Gagliardi: Ami, quel pasticciaccio brutto

Per Alberto Gagliardi, consigliere comunale di Forza Italia, è l’atto più importante affrontato finora della giunta Vincenzi. Sul quale il centrodestra si prepara a dar battaglia. Si parla della delibera che mette in liquidazione l’Ami, società nata nel 2004 per risolvere i problemi economici dell’Amt e che il Comune ha deciso di far «morire» per creare un’altra società alla quale affidare la gestione dei posteggi. L’accordo con i sindacati è stato raggiunto mercoledì scorso, ieri si è discusso invece il testo che arriverà oggi in consiglio comunale sulla liquidazione dell’azienda. «Un testo - dice Gagliardi - che ha delle lacune gravi, per questo l’opposizione voterà “no”. Sull’Ami pende un’inchiesta delle Corte dei conti, si parla di 70 milioni di mancati introiti erariali. La società ha venduto l’autorimesse di Boccadasse a una cooperativa, fatto che abbiamo già contestato».
Ora si parla della messa in liquidazione. «Andava seguita una linea morbida - continua l’azzurro - Con la delibera così come è stata formulata non si risolve in modo adeguato il problema del personale (restano “a piedi” i dipendenti delle cooperative che lavoravano per Ami), quello delle aziende che vantano dei crediti ed è poco chiara la cessione degli immobili alla Spim».

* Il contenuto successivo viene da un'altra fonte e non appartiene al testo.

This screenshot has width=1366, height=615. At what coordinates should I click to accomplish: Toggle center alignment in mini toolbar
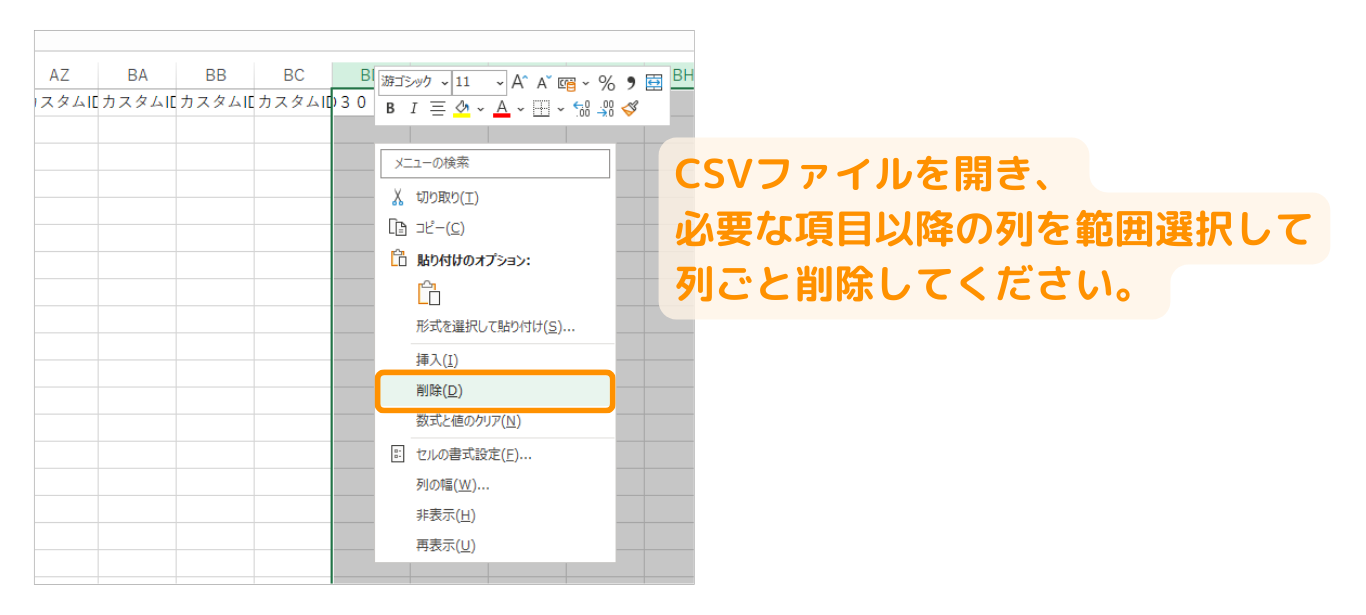tap(437, 109)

La maggioranza pare contraria alla «discussione aperta» della delibera. «Non vogliono che tutti i consiglieri possano esprimere la loro opinione - spiega Gagliardi - Forse hanno la coda di paglia. Noi daremo battaglia e faremo il possibile per prendere la parola. Non vorremmo che fra dieci anni la Corte dei conti scoprisse qualche irregolarità».